Friday, February 20, 2009

Comings and Goings In Israel

Israel's President Shimon Peres has given the task of forming the new Israeli government to Binyamin Netanyahu of Likud. He garnered more support in the Knesset than Livni's Kadmima, despite losing the election by one seat. Since governments are formed on a coalition basis, Netanyahu has a better chance of forming a coalition of 60+ seats.
Netanyahu, who met with Peres shortly before Livni, said that Kadima would be the first party he turns to after receiving the nod from Peres. "I am willing to go to great lengths in the negotiations needed to establish such a government," the Likud leader said after his meeting with Peres, echoing assessments that he would be willing to give Kadima several senior portfolios in his cabinet.

Netanyahu said repeatedly during the campaign that not forming a national-unity government when he was prime minister from 1996-99 was his worst-ever political mistake. But Livni left him no choice but to repeat it when she vowed to remain in the opposition.

"Today, the foundations of a right-wing extremist government under Netanyahu were set," Livni wrote in a cellular phone text message sent to some 80,000 Kadima members Thursday. "The path of such a government is not our own and we have nothing to look for there. You didn't vote for us in order to provide a kosher certificate for a right-wing government, and we need to provide an alternative of hope from the opposition."
Livni and Kadima mishandled Israel's national security in the Hizbullah War and by calling off Operation Cast Lead far too soon before Israel's security objectives were reached. The Israeli public doesn't trust them to handle Israel's security affairs, which is why the right wing parties benefited greatly from the situation.

Meanwhile, Sen. John Kerry is on his way out of the Middle East, but not without accepting a letter from the Islamic terrorist group Hamas, courtesy of the UNRWA, which received the letter at one of its offices.
"A letter addressed to Obama was left at the gate of our offices in Gaza; it is believed to be from Hamas," said Christopher Gunness of UNRWA, the agency for Palestinian refugees.

Asked about the contents of the letter, Gunness said: "We are very polite at UNRWA, we don't open other people's mail."

Kerry did not meet any Hamas representative and stressed that his trip to the impoverished territory, which no US official had visited for years, did not indicate a shift of policy towards Hamas.
He's going to play messenger boy for Hamas to give a letter to President Obama. The group is on the State Department's terror list and has regularly attacked Israel for years on end in an unending war against Israel's existence.

I can't begin to imagine what is in that letter. Oh wait. I can.

It will probably demand that the US lean on Israel to make still more concessions, including but not limited to: releasing hundreds of terrorists from Israeli jails, an end to airstrikes that kill Hamas terrorists attempting to attack Israel or who have just carried out mortar or rocket attacks on Israel; targeted airstrikes against Hamas leadership; and opening up the border crossings between Israel and Gaza and ensuring that Hamas terrorists free passage, and that's just for starters.

It's nothing that we haven't heard before, but the claim that Kerry had no contacts with Hamas is misleading.
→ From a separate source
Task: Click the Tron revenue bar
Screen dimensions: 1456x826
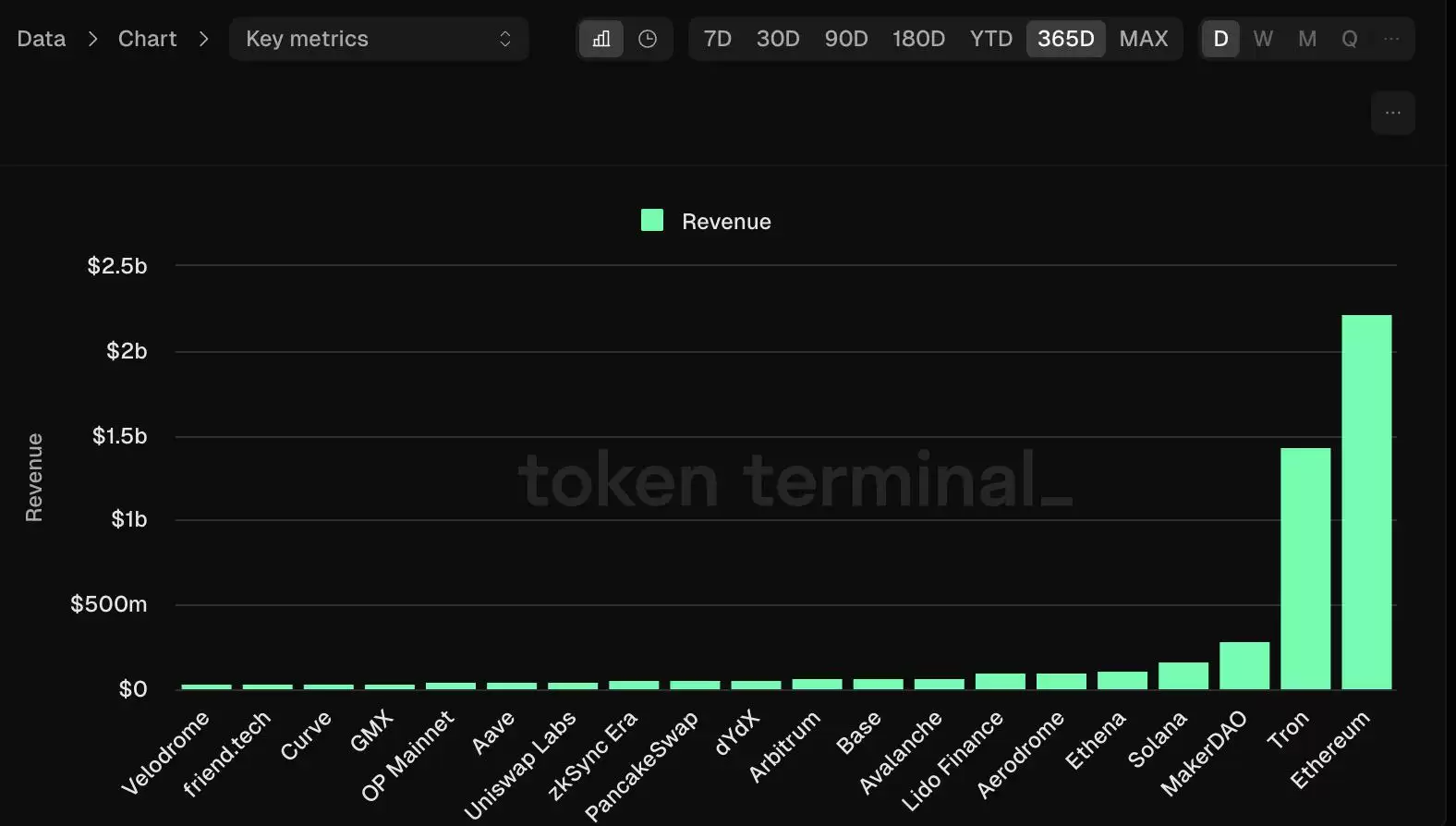Action: click(x=1304, y=568)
Kerry had to have had contacts with Hamas thugs to gain entry to Gaza for his day-trip, including visits to various locations in the Strip. An intermediary could have arranged the trip on Kerry's behalf, but they had to coordinate with Hamas, who controls Gaza. Nothing gets done in Gaza without Hamas having their hands on it.

Within hours of the Kerry visit to Gaza, Hamas rockets and mortars fell on Israel. That includes grad rockets that hit near Netivot. Oh, and a rocket fell short and slammed into Gaza too.
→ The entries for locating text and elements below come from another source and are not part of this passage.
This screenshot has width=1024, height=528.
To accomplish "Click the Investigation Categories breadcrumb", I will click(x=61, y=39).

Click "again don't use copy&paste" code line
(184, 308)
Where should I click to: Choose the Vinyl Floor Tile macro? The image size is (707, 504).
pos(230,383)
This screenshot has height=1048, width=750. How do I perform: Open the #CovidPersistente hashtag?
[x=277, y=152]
Hamas is a menace to everyone, not just Israelis.

Israel has continued to attack the smuggling tunnels across the Philadelpi corridor, and this has put a crimp on that underground industry. I'm not going to shed a tear for it one bit. Hamas has created the conditions under which the Gazans live, and they are to blame for the situation. But for the rocket attacks and incessant calls to jihad against Israel, the border crossings would have been opened long ago. Instead, Hamas uses the situation to gin up a crisis and to destroy the economy to force still more reliance on Hamas.